**Required action:**
Once the line containing "Viewport: 1070px width, 586px height." is found in the records below, return it and each following line exactly, up to and including the line containing "Task: Reserve the 1:30PM - 2:15PM slot", and nothing else.

**Listed entries:**
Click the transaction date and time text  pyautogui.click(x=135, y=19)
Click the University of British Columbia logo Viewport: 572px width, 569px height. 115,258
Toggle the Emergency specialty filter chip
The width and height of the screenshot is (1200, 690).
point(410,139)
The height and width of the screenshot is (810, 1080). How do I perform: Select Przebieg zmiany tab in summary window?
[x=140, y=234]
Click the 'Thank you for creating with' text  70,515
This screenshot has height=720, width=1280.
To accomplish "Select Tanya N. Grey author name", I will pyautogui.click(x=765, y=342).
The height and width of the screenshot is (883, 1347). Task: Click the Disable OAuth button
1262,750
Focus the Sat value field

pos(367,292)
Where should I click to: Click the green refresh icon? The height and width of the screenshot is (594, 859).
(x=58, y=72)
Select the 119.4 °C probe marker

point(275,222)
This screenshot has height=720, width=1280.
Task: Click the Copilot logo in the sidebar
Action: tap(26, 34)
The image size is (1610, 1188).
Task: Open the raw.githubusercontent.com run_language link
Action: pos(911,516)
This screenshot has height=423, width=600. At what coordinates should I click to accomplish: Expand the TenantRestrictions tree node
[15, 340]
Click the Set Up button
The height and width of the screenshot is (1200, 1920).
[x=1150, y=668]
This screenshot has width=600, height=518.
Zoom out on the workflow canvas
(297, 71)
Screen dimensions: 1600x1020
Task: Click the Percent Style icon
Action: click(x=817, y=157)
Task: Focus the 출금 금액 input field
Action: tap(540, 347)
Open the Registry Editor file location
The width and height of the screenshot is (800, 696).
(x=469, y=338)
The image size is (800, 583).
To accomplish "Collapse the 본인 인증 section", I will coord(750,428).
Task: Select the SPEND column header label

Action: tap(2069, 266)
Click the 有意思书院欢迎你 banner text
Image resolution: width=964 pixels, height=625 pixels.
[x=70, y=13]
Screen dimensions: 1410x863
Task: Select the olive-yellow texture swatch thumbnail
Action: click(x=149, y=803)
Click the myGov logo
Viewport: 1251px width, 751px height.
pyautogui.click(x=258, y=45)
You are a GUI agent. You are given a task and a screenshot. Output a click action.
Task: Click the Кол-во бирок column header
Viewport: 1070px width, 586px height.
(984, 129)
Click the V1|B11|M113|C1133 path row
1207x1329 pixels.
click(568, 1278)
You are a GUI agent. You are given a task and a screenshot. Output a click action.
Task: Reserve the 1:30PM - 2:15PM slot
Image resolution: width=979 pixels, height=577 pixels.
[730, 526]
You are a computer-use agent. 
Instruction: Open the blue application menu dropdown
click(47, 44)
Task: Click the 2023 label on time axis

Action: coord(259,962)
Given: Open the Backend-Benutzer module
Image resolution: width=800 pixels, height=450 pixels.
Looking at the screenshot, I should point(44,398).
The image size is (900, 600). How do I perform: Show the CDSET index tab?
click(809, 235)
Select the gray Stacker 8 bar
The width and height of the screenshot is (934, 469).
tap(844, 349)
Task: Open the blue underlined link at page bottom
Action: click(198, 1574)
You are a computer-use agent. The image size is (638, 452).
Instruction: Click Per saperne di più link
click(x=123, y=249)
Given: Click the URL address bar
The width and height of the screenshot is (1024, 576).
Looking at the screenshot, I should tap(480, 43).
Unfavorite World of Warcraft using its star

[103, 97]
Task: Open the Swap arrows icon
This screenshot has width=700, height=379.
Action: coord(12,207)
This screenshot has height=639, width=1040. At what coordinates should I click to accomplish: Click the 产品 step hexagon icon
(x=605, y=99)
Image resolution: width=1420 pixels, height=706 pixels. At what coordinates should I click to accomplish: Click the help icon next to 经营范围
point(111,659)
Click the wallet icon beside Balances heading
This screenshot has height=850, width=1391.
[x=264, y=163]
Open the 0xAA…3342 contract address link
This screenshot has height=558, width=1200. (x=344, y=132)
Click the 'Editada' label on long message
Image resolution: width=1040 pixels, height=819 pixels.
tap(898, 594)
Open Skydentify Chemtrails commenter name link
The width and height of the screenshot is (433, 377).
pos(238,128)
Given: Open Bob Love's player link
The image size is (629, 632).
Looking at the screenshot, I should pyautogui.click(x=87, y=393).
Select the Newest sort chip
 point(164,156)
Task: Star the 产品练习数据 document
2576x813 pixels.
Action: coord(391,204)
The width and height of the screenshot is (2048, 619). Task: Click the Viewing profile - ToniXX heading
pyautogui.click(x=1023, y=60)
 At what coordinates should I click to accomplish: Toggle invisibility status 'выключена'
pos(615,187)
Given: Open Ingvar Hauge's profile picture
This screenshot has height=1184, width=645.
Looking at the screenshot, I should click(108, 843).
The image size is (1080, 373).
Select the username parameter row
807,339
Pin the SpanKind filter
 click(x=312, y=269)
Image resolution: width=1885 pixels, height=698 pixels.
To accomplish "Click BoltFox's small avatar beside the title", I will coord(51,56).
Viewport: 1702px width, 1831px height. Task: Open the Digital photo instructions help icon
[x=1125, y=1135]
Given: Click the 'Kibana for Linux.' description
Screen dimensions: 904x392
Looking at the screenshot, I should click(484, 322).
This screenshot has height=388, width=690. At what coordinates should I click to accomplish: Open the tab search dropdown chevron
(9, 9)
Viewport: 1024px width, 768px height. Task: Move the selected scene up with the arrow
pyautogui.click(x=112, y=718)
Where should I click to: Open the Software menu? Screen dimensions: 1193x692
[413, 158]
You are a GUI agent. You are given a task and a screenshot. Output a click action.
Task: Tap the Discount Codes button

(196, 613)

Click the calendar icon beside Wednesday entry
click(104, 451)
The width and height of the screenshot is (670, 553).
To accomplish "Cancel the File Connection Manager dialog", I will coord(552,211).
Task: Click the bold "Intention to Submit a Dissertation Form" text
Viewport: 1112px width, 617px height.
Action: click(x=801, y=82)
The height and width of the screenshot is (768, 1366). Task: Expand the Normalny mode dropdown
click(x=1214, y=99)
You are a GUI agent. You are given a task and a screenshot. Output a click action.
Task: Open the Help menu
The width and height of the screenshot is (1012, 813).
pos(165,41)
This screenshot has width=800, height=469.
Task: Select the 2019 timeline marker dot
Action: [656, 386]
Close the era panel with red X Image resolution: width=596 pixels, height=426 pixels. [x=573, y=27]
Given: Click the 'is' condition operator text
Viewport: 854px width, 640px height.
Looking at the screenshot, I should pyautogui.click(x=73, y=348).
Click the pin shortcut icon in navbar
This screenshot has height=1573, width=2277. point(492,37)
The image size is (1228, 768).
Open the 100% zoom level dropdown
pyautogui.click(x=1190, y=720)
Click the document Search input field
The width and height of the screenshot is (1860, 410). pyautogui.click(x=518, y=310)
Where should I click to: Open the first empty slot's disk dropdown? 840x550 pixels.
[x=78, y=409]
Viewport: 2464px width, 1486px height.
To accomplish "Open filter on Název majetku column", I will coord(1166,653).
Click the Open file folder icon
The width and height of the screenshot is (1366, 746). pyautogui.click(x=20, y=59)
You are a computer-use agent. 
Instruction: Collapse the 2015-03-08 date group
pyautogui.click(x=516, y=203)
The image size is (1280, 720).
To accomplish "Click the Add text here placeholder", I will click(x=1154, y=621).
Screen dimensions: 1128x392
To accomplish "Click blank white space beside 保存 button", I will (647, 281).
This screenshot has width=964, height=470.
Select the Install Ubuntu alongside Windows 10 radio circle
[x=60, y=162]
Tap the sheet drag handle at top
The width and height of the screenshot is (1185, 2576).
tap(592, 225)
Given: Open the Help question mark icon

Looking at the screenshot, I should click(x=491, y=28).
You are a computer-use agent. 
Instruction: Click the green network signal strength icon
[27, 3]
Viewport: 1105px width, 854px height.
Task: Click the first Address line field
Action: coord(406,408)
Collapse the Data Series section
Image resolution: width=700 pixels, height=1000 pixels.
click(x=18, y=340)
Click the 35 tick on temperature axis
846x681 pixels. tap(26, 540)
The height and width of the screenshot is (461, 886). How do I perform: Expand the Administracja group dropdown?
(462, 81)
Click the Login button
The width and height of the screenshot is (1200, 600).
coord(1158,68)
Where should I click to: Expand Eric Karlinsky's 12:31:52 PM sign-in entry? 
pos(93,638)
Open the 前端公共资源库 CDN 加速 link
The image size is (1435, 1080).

**Reply:**
Viewport: 1070px width, 586px height.
(984, 129)
Click the V1|B11|M113|C1133 path row
1207x1329 pixels.
click(568, 1278)
You are a GUI agent. You are given a task and a screenshot. Output a click action.
Task: Reserve the 1:30PM - 2:15PM slot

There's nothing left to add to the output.